◆ What you will do ◆
Repeat the whole listing exactly, leaving nothing out.

◆ Information supplied ◆
⁂

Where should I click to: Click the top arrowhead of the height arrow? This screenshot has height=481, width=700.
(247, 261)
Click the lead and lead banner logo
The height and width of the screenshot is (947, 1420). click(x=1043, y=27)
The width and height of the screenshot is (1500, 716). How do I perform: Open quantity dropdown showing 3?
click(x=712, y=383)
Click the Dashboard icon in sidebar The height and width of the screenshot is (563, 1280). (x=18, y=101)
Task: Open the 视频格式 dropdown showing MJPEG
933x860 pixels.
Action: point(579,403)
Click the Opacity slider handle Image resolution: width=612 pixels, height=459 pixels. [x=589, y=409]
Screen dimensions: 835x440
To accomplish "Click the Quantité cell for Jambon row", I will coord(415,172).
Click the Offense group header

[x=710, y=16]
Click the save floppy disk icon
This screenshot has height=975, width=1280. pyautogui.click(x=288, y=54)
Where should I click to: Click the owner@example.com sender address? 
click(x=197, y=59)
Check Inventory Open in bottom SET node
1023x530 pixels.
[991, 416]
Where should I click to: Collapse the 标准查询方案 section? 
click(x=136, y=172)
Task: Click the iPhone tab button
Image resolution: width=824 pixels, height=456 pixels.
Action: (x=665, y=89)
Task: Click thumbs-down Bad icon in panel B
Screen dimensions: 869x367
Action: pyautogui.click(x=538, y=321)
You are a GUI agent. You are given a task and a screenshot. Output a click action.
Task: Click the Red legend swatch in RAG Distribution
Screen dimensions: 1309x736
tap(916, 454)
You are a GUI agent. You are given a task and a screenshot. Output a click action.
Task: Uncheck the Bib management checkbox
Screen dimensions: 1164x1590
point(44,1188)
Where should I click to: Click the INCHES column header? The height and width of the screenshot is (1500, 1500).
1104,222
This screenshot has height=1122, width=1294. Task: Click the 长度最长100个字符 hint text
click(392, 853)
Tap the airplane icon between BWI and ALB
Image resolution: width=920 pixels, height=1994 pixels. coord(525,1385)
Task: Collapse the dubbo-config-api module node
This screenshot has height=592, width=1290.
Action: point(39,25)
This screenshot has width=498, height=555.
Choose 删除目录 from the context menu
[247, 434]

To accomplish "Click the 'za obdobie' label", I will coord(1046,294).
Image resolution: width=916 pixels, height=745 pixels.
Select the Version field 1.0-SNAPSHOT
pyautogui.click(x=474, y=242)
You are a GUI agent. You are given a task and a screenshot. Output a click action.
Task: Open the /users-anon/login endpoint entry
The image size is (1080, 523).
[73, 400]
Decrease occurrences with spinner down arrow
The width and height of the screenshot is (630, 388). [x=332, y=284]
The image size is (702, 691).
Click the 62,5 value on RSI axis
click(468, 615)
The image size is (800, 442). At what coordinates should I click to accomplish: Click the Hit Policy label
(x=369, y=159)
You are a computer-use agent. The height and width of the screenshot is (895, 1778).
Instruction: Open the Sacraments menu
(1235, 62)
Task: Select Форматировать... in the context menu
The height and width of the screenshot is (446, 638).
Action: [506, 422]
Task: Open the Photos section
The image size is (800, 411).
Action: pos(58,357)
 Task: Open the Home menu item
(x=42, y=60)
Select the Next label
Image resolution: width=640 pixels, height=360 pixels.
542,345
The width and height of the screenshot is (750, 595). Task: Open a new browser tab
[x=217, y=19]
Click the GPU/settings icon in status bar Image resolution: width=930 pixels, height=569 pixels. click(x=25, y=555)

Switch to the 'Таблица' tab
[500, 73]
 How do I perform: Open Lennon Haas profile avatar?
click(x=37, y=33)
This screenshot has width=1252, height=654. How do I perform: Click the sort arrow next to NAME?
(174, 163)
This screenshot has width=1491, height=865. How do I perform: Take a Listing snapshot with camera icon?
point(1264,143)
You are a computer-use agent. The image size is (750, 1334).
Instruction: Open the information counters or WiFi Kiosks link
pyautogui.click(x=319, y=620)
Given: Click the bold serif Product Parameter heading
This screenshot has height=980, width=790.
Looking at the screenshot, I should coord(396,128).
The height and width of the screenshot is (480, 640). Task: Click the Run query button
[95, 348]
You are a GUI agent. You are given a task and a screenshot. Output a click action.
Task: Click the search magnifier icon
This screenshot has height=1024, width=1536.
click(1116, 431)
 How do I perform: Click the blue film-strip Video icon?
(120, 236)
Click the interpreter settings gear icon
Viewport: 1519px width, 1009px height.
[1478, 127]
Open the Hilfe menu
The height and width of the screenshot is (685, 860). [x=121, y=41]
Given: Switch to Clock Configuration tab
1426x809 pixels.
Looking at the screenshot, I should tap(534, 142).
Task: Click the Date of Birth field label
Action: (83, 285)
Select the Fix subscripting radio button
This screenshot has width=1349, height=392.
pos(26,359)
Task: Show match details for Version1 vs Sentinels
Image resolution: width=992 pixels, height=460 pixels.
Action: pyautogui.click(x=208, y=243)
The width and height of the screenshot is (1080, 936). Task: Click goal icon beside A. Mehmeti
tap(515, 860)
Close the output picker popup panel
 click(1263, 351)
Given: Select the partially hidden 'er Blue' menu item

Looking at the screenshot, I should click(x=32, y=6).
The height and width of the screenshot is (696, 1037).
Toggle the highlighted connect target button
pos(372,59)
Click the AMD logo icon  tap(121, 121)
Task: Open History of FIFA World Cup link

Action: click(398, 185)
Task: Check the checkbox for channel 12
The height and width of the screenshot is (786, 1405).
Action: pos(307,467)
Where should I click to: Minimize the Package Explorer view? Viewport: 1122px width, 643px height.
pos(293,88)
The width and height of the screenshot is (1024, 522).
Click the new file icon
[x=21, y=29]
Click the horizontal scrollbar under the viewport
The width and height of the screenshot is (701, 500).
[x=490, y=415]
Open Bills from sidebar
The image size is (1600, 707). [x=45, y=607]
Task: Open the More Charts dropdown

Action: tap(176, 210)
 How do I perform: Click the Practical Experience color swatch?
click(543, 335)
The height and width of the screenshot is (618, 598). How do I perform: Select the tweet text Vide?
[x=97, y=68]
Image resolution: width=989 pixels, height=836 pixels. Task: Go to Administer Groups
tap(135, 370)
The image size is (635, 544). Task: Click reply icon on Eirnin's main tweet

⁂

◆ Reply ◆
Where should I click to: Click the top arrowhead of the height arrow? This screenshot has height=481, width=700.
(247, 261)
Click the lead and lead banner logo
The height and width of the screenshot is (947, 1420). click(x=1043, y=27)
The width and height of the screenshot is (1500, 716). How do I perform: Open quantity dropdown showing 3?
click(x=712, y=383)
Click the Dashboard icon in sidebar The height and width of the screenshot is (563, 1280). (x=18, y=101)
Task: Open the 视频格式 dropdown showing MJPEG
933x860 pixels.
Action: point(579,403)
Click the Opacity slider handle Image resolution: width=612 pixels, height=459 pixels. [x=589, y=409]
Screen dimensions: 835x440
To accomplish "Click the Quantité cell for Jambon row", I will coord(415,172).
Click the Offense group header

[x=710, y=16]
Click the save floppy disk icon
This screenshot has height=975, width=1280. pyautogui.click(x=288, y=54)
Where should I click to: Click the owner@example.com sender address? 
click(x=197, y=59)
Check Inventory Open in bottom SET node
1023x530 pixels.
[991, 416]
Where should I click to: Collapse the 标准查询方案 section? 
click(x=136, y=172)
Task: Click the iPhone tab button
Image resolution: width=824 pixels, height=456 pixels.
Action: (x=665, y=89)
Task: Click thumbs-down Bad icon in panel B
Screen dimensions: 869x367
Action: pyautogui.click(x=538, y=321)
You are a GUI agent. You are given a task and a screenshot. Output a click action.
Task: Click the Red legend swatch in RAG Distribution
Screen dimensions: 1309x736
tap(916, 454)
You are a GUI agent. You are given a task and a screenshot. Output a click action.
Task: Uncheck the Bib management checkbox
Screen dimensions: 1164x1590
point(44,1188)
Where should I click to: Click the INCHES column header? The height and width of the screenshot is (1500, 1500).
1104,222
This screenshot has height=1122, width=1294. Task: Click the 长度最长100个字符 hint text
click(392, 853)
Tap the airplane icon between BWI and ALB
Image resolution: width=920 pixels, height=1994 pixels. coord(525,1385)
Task: Collapse the dubbo-config-api module node
This screenshot has height=592, width=1290.
Action: point(39,25)
This screenshot has width=498, height=555.
Choose 删除目录 from the context menu
[247, 434]

To accomplish "Click the 'za obdobie' label", I will coord(1046,294).
Image resolution: width=916 pixels, height=745 pixels.
Select the Version field 1.0-SNAPSHOT
pyautogui.click(x=474, y=242)
You are a GUI agent. You are given a task and a screenshot. Output a click action.
Task: Open the /users-anon/login endpoint entry
The image size is (1080, 523).
[73, 400]
Decrease occurrences with spinner down arrow
The width and height of the screenshot is (630, 388). [x=332, y=284]
The image size is (702, 691).
Click the 62,5 value on RSI axis
click(468, 615)
The image size is (800, 442). At what coordinates should I click to accomplish: Click the Hit Policy label
(x=369, y=159)
You are a computer-use agent. The height and width of the screenshot is (895, 1778).
Instruction: Open the Sacraments menu
(1235, 62)
Task: Select Форматировать... in the context menu
The height and width of the screenshot is (446, 638).
Action: [506, 422]
Task: Open the Photos section
The image size is (800, 411).
Action: pos(58,357)
 Task: Open the Home menu item
(x=42, y=60)
Select the Next label
Image resolution: width=640 pixels, height=360 pixels.
542,345
The width and height of the screenshot is (750, 595). Task: Open a new browser tab
[x=217, y=19]
Click the GPU/settings icon in status bar Image resolution: width=930 pixels, height=569 pixels. click(x=25, y=555)

Switch to the 'Таблица' tab
[500, 73]
 How do I perform: Open Lennon Haas profile avatar?
click(x=37, y=33)
This screenshot has width=1252, height=654. How do I perform: Click the sort arrow next to NAME?
(174, 163)
This screenshot has width=1491, height=865. How do I perform: Take a Listing snapshot with camera icon?
point(1264,143)
You are a computer-use agent. The image size is (750, 1334).
Instruction: Open the information counters or WiFi Kiosks link
pyautogui.click(x=319, y=620)
Given: Click the bold serif Product Parameter heading
This screenshot has height=980, width=790.
Looking at the screenshot, I should coord(396,128).
The height and width of the screenshot is (480, 640). Task: Click the Run query button
[95, 348]
You are a GUI agent. You are given a task and a screenshot. Output a click action.
Task: Click the search magnifier icon
This screenshot has height=1024, width=1536.
click(1116, 431)
 How do I perform: Click the blue film-strip Video icon?
(120, 236)
Click the interpreter settings gear icon
Viewport: 1519px width, 1009px height.
[1478, 127]
Open the Hilfe menu
The height and width of the screenshot is (685, 860). [x=121, y=41]
Given: Switch to Clock Configuration tab
1426x809 pixels.
Looking at the screenshot, I should tap(534, 142).
Task: Click the Date of Birth field label
Action: (83, 285)
Select the Fix subscripting radio button
This screenshot has width=1349, height=392.
pos(26,359)
Task: Show match details for Version1 vs Sentinels
Image resolution: width=992 pixels, height=460 pixels.
Action: pyautogui.click(x=208, y=243)
The width and height of the screenshot is (1080, 936). Task: Click goal icon beside A. Mehmeti
tap(515, 860)
Close the output picker popup panel
 click(1263, 351)
Given: Select the partially hidden 'er Blue' menu item

Looking at the screenshot, I should click(x=32, y=6).
The height and width of the screenshot is (696, 1037).
Toggle the highlighted connect target button
pos(372,59)
Click the AMD logo icon  tap(121, 121)
Task: Open History of FIFA World Cup link

Action: click(398, 185)
Task: Check the checkbox for channel 12
The height and width of the screenshot is (786, 1405).
Action: pos(307,467)
Where should I click to: Minimize the Package Explorer view? Viewport: 1122px width, 643px height.
pos(293,88)
The width and height of the screenshot is (1024, 522).
Click the new file icon
[x=21, y=29]
Click the horizontal scrollbar under the viewport
The width and height of the screenshot is (701, 500).
[x=490, y=415]
Open Bills from sidebar
The image size is (1600, 707). [x=45, y=607]
Task: Open the More Charts dropdown

Action: tap(176, 210)
 How do I perform: Click the Practical Experience color swatch?
click(543, 335)
The height and width of the screenshot is (618, 598). How do I perform: Select the tweet text Vide?
[x=97, y=68]
Image resolution: width=989 pixels, height=836 pixels. Task: Go to Administer Groups
tap(135, 370)
The image size is (635, 544). Task: Click reply icon on Eirnin's main tweet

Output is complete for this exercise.